Bir yudum aldı, bardaktaki sıvıyı dilinde çevirdi.
Kısacası…
Ben burada hikâyeleri dinlerim.
Seninkini de dinliyorum, ama sen pek hikaye anlatmaya gelmiş biri gibi değilsin. Daha çok bir talebin var gibi, ve onu dinliyorum.”


Re: RUNWAY

Gönderilme zamanı: Pzt Eki 27, 2025 12:36 pm
gönderen Leon Mavrokordatos
“Ben Sualp. buranın Ev sahibiyim. Yani bu yerin hikâyelerini unutmamasını sağlayan adam. Büyük bir unvan sanma — sadece ışıklar sönmesin, müzik durmasın, kimse kimsenin kanını dans pistine dökmesin diye buradayım. Nasıl oldum diyorsun, Keeper falan… Bazıları görevlendirildiğimi söyler. Ama ben sadece bir gece fazla kaldım burada. Geri dönemedim. Bazen işler böyle yürür. Olur tabii. Her yerde olur. Ama burası Elysium. Kavga etmeye cesaret edenler, çıkış kapısını görmeden önce pişman olurlar. Çünkü Prens’in gözü bazen doğrudan buradadır — ya da öyle sanırlar. İnanç da cezadan beter şeydir. Olur tabii. Ama o zaman burası bambaşka bir yer olur. Mekan tanınmaz hâle gelir; ciddiyet öyle bir yoğunlaşır ki, normal zamanın kaosu tamamen silinir. Sıkıcı mı? Tabii ki hayır. Aksine sürükleyici olur. Bazen adeta bir hayatta kalma mücadelesi gibidir. Kim neyi, kime ve nasıl söyleyecek, kim nerede duracak… hepsi önemlidir. Bana önceden kuş uçurulur, kim geleceğini, ne zaman geleceğini bilirim. Ona göre mekanı hazırlarım; ışıklar, masalar, güvenlik… Her şey yerli yerinde olmalı. Kısacası… Ben burada hikâyeleri dinlerim. Seninkini de dinliyorum, ama sen pek hikaye anlatmaya gelmiş biri gibi değilsin. Daha çok bir talebin var gibi, ve onu dinliyorum.”

Bir Malkavian'ın rutin saçmalaması karşısında sıkıntıyla iç geçirdi. Gerçeği biliyordu. Bu adamın burayı elde etmek için ne bok yediğini. Bir Malkavian için bile aşağılık bir adamdı. Şehir böyle adamlarla doluydu işte, bu adamlar da süslü cümlelerle. Söylediklerine kendi de inanıyor mu diye merak etti.

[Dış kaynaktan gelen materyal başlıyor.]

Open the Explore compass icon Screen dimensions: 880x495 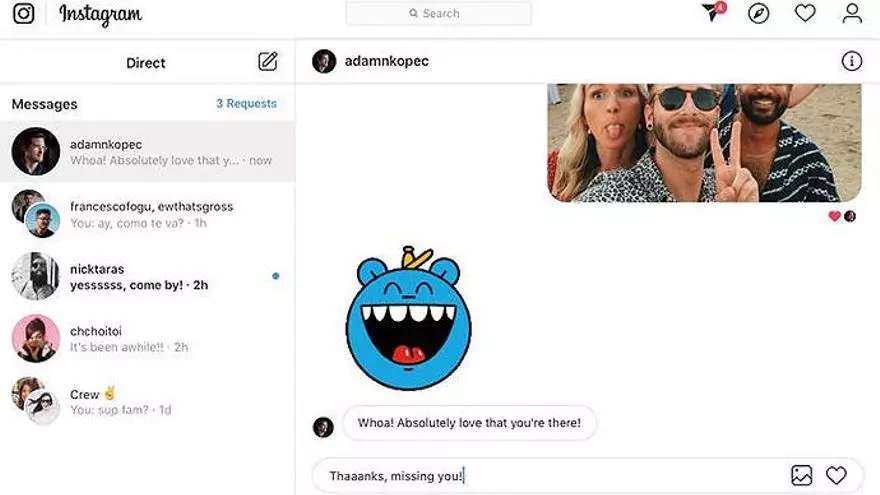pyautogui.click(x=758, y=13)
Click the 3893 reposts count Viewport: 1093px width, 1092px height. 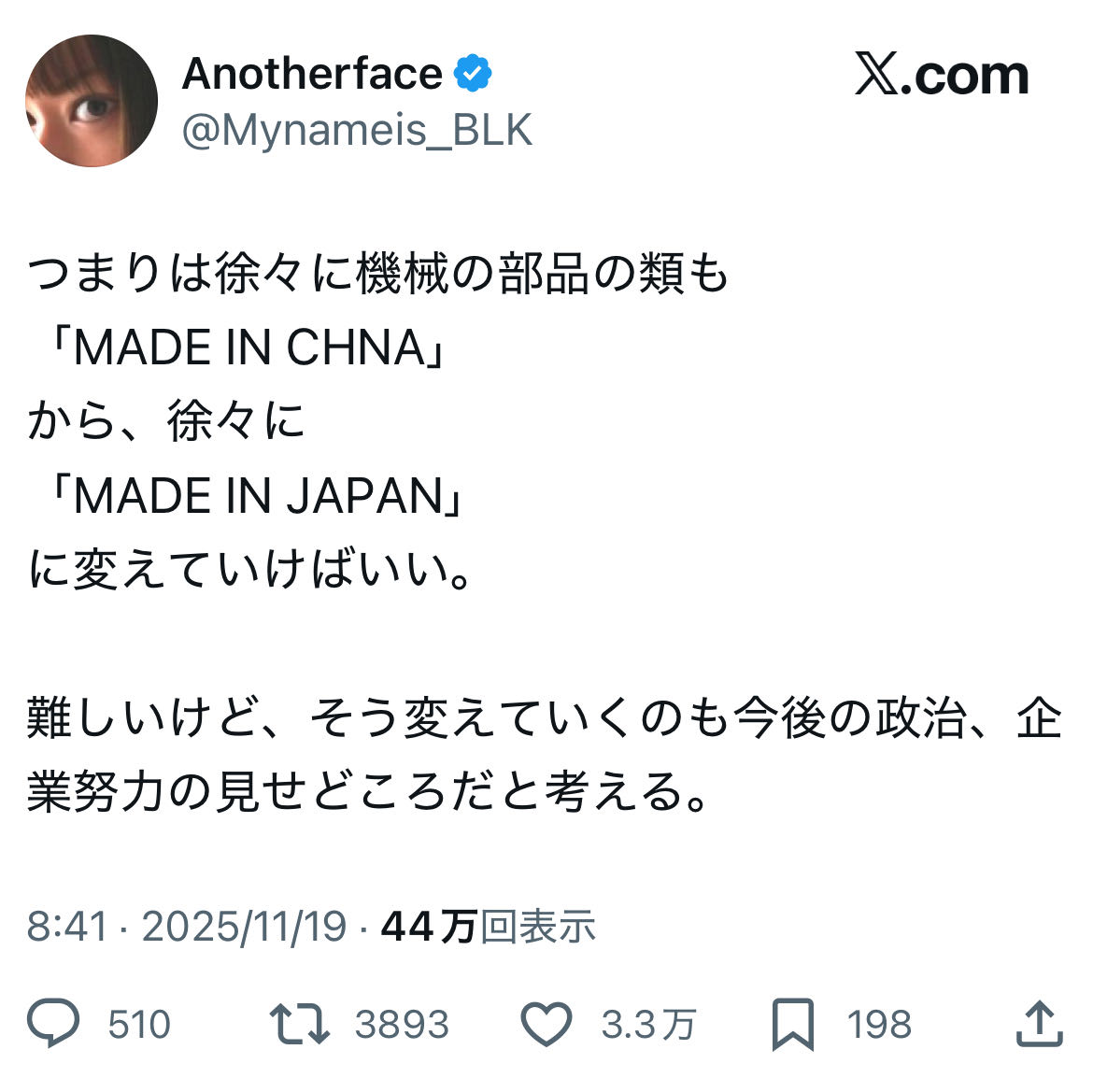pos(402,1025)
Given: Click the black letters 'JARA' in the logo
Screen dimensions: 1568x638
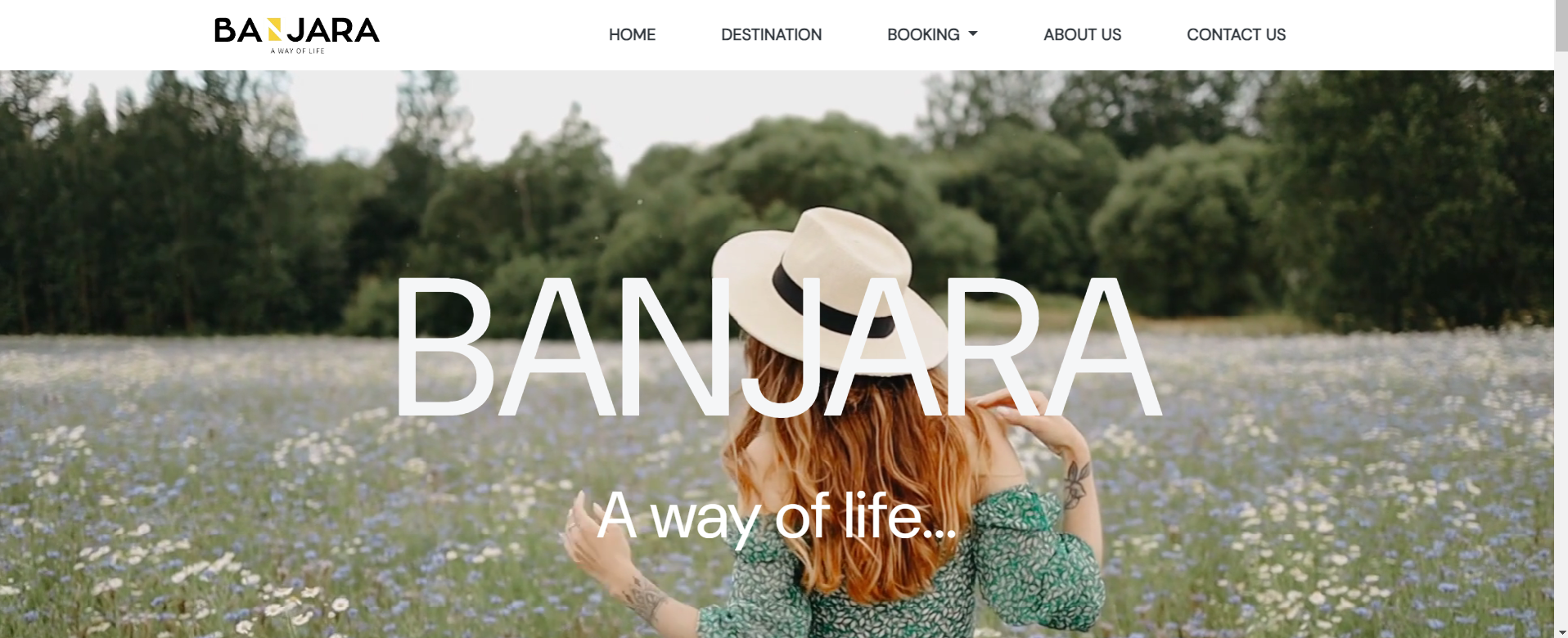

Eğer Malkavian olmasaydı bunun yalnızca bir aldatmaca, bir masal olduğunu düşünürdü. Fakat konu Malkavianlarken bunu bilmek imkansızdı. Onların çatlak zihinlerinin içinden neler geçtiğini anlamak Leon'un niteliklerini aşıyordu.

İçeriye giren bir adam Leon'un dikkatini çekti. Ekim. Onu tanıyordu, Prensin maiyetindendi. Prens'in çöplerinden beslenen iğrenç sineklerden bir diğeri. Şehirdeki kanı güçsüz akanları avlamakla görevliydi. Ona bu rütbeyi kazandıranın nitelikleri olmadığı barizdi, fakat Prens ona güveniyor gibiydi, her nedense artık. Court'un en umursanmayan üyesiydi Ekim, pek fazla göze batmaz, kimsenin ayağının altında dolaşmazdı. Prensle ilişkilerinin doğası şehirde öğrenmek istediği milyon sırdan bir tanesiydi.

Ekim'in burada ne aradığını merak etti. Burası Ekim için bile kalitesiz bir mekandı. Sarayın bir üyesi olarak çok daha iyi yerlere davetiye bulabiliyor olmalıydı, yine de burayı tercih etmişti. Diğer çatlakla da tanışıyorlarmış gibi bir hisse kapıldı, aralarındaki sözsüz anlaşmayı vücut dilleri saklamıyordu. Belki de thin-bloodları arıyordu böyle izbe bir yerde, belki de yalnızca kendisi gibi saraydan ve entrika dolu hayatlarından kaçıyordu. Cihaddan gerçek anlamda kaçmak mümkün değildi, fakat biraz da olsa uzak durulabilirdi.

Ekim başka bir yere oturduğunda duyacağından emin olduğu bir şekilde seslendi. "Ekim Bey." Bu adam ne kadar önemsiz olursa olsun, sarayın bir parçasıydı. Aynı kaçık Malkavian kanını taşısa da, ona Sualp'e davrandığı gibi davranamazdı. "Buyrun lütfen, masama şeref vermiş olursunuz!" Birbiriyle karşılaşan iki maiyet üyesi ne yaparsa onu yaptı, oyuna başladı.